Still no change, so we can rule out extensions and configuration items. The next step was to run it with debugging cranked all the way up. The postgres executable takes a -d argument, with values from 1 to 5, so we ran:

$ bin/postgres --single -D data -d 5
2023-12-25 12:34:00.767 EST [1989] DEBUG:  invoking IpcMemoryCreate(size=1515356162)
Bus Error(Core Dumped)

The "Bus Error" was a strong clue that this was memory related, and we can see that the last normal thing it did was request some shared memory from the operating system. Normally, I would blame SELinux for mysterious start up problems. However, if memory is involved, there is a better suspect to consider: huge pages. In the past, Linux would allocate physical memory in blocks of 4KB. As most modern programs require a lot of memory, that meant gathering up and doing housekeeping for a LOT of those 4KB chunks. With huge pages, the kernel can use much, much larger blocks. You can see your current size with:

grep Hugepagesize /proc/meminfo

Fixing a huge problem

The next step was to try and load Postgres without using huge pages. The default value for current versions of Postgres is huge_pages=try so we wanted to force it to "off". By passing a configuration item directly on the command line, we can ensure that it is forced off, as command-line arguments override anything set in the configuration files.

$ bin/postgres --single -D data --huge_pages=off
2023-12-25 12:35:00.767 EST [1991] DEBUG:  invoking IpcMemoryCreate(size=1515356162)
2023-12-25 12:35:54.961 EST [1991] DEBUG:  dynamic shared memory system will support 1674 segments
2023-12-25 12:35:54.961 EST [1991] DEBUG:  created dynamic shared memory control segment 2743578136 (269765 bytes)
2023-12-25 12:35:54.966 EST [1991] DEBUG:  InitPostgres
2023-12-25 12:35:54.966 EST [1991] DEBUG:  my backend ID is 1
...

Voila - our database started up! After we made the huge_pages change permanent in the postgresql.conf file, the cluster started up without any problem. But what exactly was going on with huge pages here?

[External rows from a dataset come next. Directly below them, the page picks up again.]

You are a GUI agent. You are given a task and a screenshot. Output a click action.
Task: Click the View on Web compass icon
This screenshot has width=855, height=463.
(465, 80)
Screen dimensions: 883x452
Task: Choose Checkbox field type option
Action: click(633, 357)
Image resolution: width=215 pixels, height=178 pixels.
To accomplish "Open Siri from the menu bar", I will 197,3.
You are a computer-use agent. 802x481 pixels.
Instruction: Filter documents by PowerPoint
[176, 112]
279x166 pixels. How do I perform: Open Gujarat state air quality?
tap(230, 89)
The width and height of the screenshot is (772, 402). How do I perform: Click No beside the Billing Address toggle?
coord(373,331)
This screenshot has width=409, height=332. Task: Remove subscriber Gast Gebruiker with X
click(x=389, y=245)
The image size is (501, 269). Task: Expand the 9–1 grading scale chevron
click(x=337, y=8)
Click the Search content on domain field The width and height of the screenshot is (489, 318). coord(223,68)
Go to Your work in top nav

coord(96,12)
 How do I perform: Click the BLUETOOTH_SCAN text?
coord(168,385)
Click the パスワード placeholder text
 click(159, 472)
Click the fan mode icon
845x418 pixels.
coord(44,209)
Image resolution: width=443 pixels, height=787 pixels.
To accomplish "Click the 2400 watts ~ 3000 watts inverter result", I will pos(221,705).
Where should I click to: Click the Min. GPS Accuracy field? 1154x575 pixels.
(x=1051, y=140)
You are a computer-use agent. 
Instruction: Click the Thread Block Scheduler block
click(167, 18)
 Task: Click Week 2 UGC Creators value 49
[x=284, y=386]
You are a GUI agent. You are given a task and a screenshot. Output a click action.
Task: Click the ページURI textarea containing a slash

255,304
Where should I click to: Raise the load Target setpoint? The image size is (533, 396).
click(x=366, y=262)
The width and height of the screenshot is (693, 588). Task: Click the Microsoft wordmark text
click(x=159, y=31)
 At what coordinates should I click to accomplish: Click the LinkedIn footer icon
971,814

It turns out this was a linux kernel bug, in which the kernel was happy to pass you the memory to use, but then got upset when you tried to actually use it. Obviously, it should have denied the initial request, a situation Postgres is well-equipped to handle gracefully, without any core dumps. I found this thread on the Linux kernel list that would seem to be the bug in question. We also verified that the 4.18 kernel version we were using was before the fixed version in 4.18.0.513. So presumably once the kernel is newer, we can switch huge_pages back to "try"!

See more about our work on fixing this linux kernel issue with Crunchy Postgres for Kubernetes.

Lessons learned

• When troubleshooting, start with complex then go down to simple. In this case, we used the postgres executable directly.
• All the parts of your stack are important. This was a Linux kernel bug, but other systems could affect Postgres as well.
• Keep everything up to date. In this case, a newer version of the kernel had already fixed the problem.
• Huge pages are overall a good thing. Leave it as "try" unless you can prove it is causing problems.